O naufrágio aconteceu em novembro de 2020, após o barco onde seguiam ter chocado contra as rochas da zona costeira de Samos. Junto à campa da criança, lê-se numa inscrição: "Afogou-se num naufrágio. Não foi o mar, não foi o vento, foram as políticas e o medo".

"O meu filho estava nos meus braços quando o barco partiu na costa", contou N.A., como preferiu ser identificado, à AP. "Na altura, não entendi o que tinha acontecido. Dei por mim na água. Perdi o meu filho nos meus braços. Olhei à volta à procura dele, não o consegui encontrar. A água destruiu-o [barco], estava bastante vento".

"Sem ele, não sei como viver", afirmou, acrescentando: "Era o único que tinha na minha vida. Todas as minhas esperanças estavam nele".

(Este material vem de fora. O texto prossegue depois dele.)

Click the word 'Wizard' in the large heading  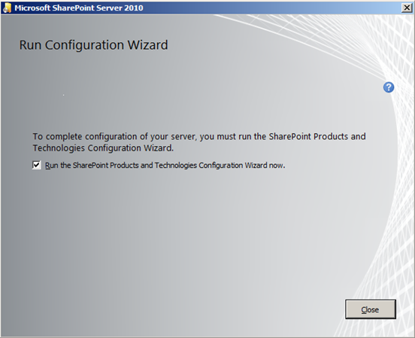pos(147,44)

O migrante, que fugiu do seu país de origem – o Afeganistão – para a Turquia com apenas nove anos, explica à agência noticiosa que "não tinha outra opção a não ser fazer a viagem". Já pedira asilo às autoridades turcas por duas vezes e das duas vezes o pedido tinha sido negado. Agora tinha medo de ser deportado para o Afeganistão, um país que "mal conhece".

Na Grécia tinha "sonhos" e "esperanças". Queria que o filho fosse para a escola, que, ao contrário dele, pudesse aprender a ler e escrever. E, eventualmente, "cumprir o seu sonho de se tornar polícia".

"Não vim para aqui para me divertir. Fui compelido. Não tinha outro caminho na minha vida. Decidi vir pelo futuro do meu filho, pelo meu futuro, para que pudéssemos vir para um lugar para morar e para o meu filho estudar", disse.

A AP revela que os motivos que levaram as autoridades gregas a acusar o migrante ainda estão por esclarecer, tendo em conta que casos semelhantes não são incomuns. Ativistas defendem que esta medida possa ser um indício de endurecimento das políticas de migração na Grécia ou então uma tentativa de desviar a atenção de uma possível negligência da guarda costeira do país.

No entanto, o ministro para as Migrações e Asilo grego, Notis Mitarachi, nega tais acusações. "Se houver perda de vidas humanas, deve ser investigado se algumas pessoas, por negligência ou deliberadamente, agiram fora dos limites da lei", disse Notis Mitarachi, citado pela AP, acrescentando que cada incidente é tratado de acordo com as circunstâncias.

"As pessoas que escolhem entrar em embarcações com más condições de navegabilidade, e são conduzidas por pessoas que não têm experiência de mar, obviamente colocam em risco vidas humanas", afirma.